Recall that it only takes 5 nucleotides to form useful ribozymes.
So far there are no barriers to get from raw organic compounds to RNA strands 10s of nucleotides long. Now for the critical step. Can RNAs self-reproduce?
This paper wasn’t written to show how life on this Earth appeared, but merely to show that it is possible for RNAs to self-reproduce. That’s all. So, in one respect, it’s not that useful. But in another aspect, it shows that it can happen. Remember, it only had to happen once.
Dr. Joyce was working on self-replicators. The added bonus is that this shows it’s possible. My latest information from Dr. Joyce was that they had a library of over 65,000 RNA replicators. The purpose is to demonstrate the development of novel functions using only evolution. I need to get back in touch with him and see what’s new in his lab.

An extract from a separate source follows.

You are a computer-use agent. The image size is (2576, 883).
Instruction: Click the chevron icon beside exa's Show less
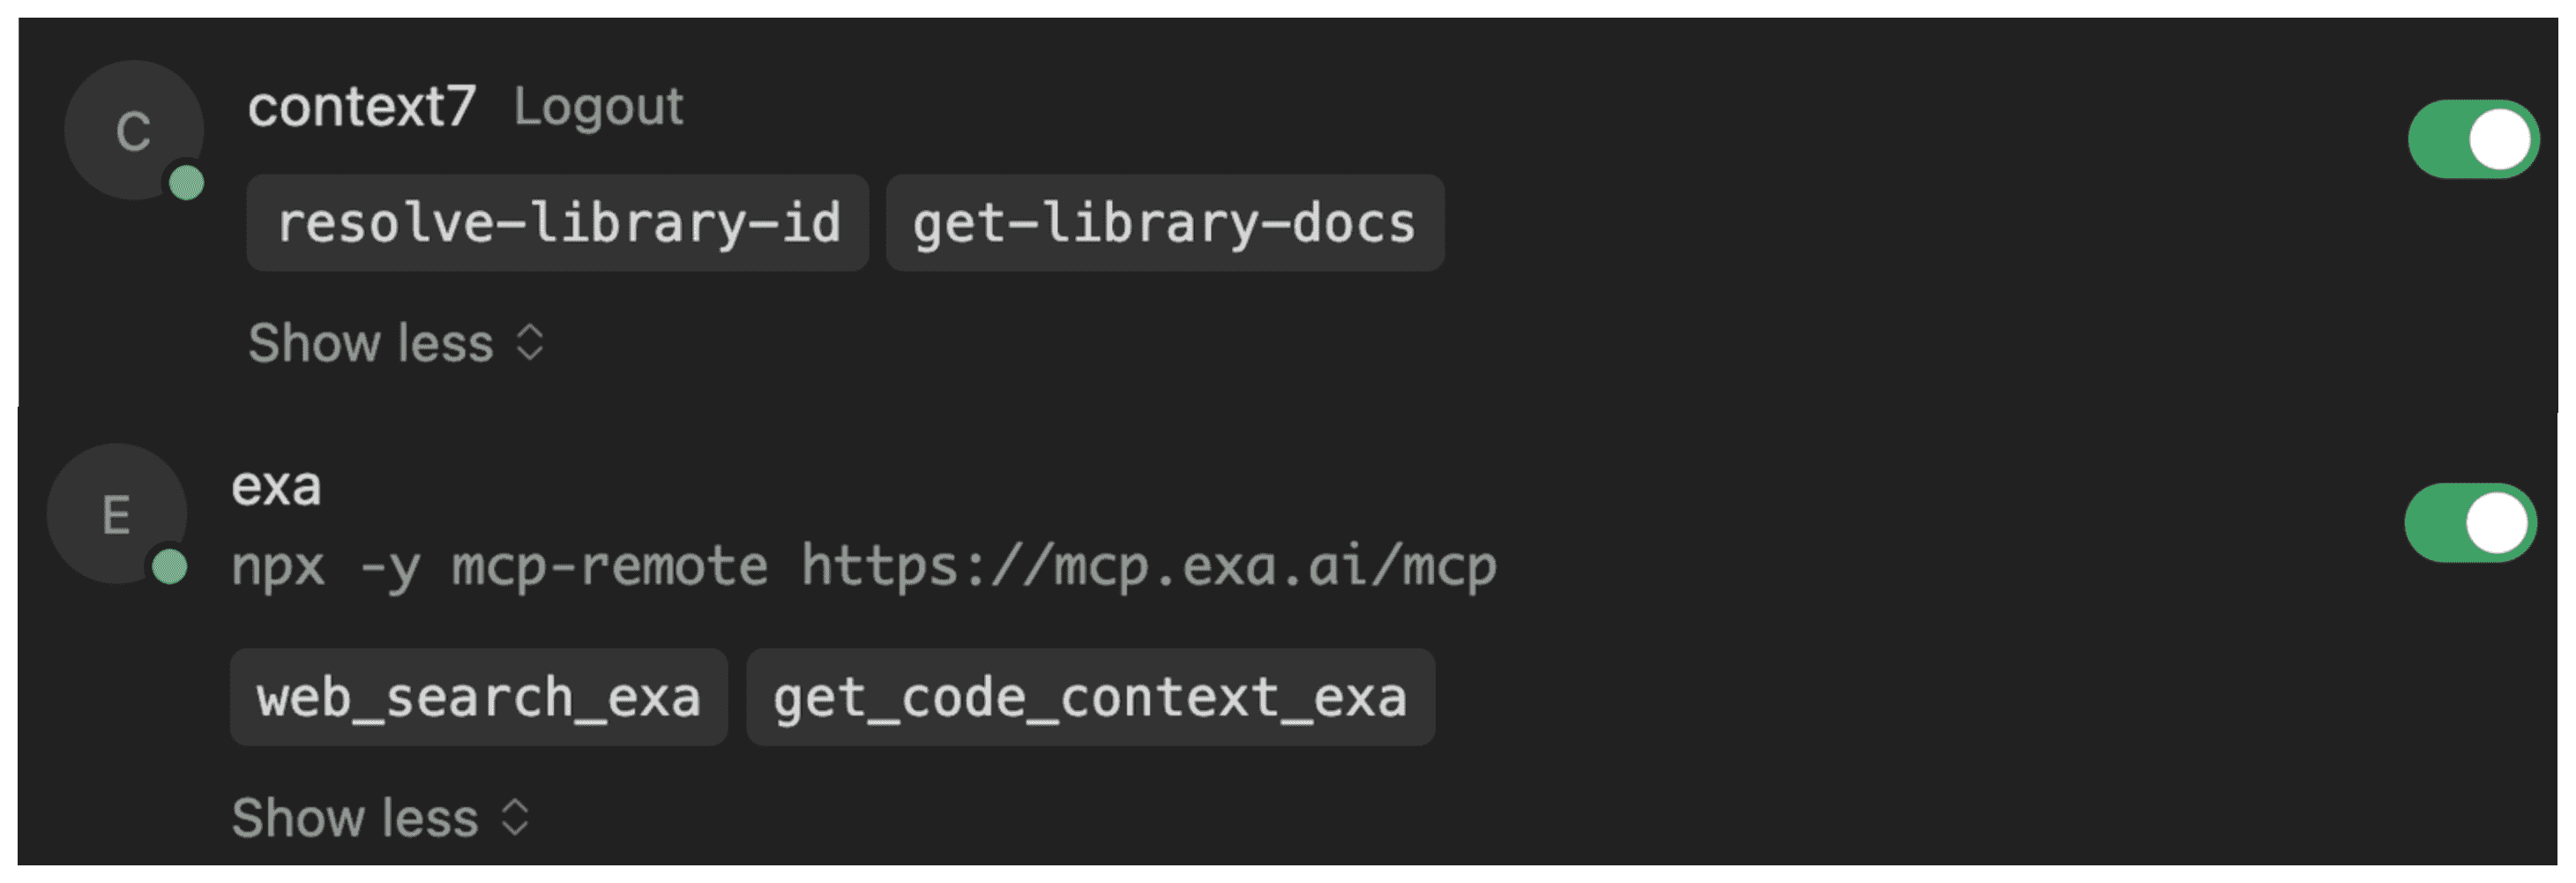pyautogui.click(x=514, y=817)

So that’s just the stuff I’ve delved deeply into. But is there more?
Oh, heck yeah. That link is to the abstract list of the International Conference on the Origin of Life, 2008, held in Florence Italy.
There were 310 presentations, with 260 posters, covering things from planetary system formation to gas-phase prebiotic chemistry in our solar system.
And so far, none of them have concluded that it is impossible for living systems to form from non-living systems.
One thing I often hear from creationists is, “But it hasn’t been done in the lab”. So far as I know, no one is actively trying to start from a Miller-Urey type experiment and letting it run until an amoeba crawls out of the tank. What would be the point? Besides the fact that it would take decades…
But the Earth had time. The best estimate is that the Earth is 4.5 billion years old. Chemistry is fast. Once you get nucleotides, then it can take minutes to form long chain RNAs. If even one of them is a catalyst, then it can help other long chains form. Soon it may be that you get a self-replicator… or even a general replicator. It could happen in days or centuries.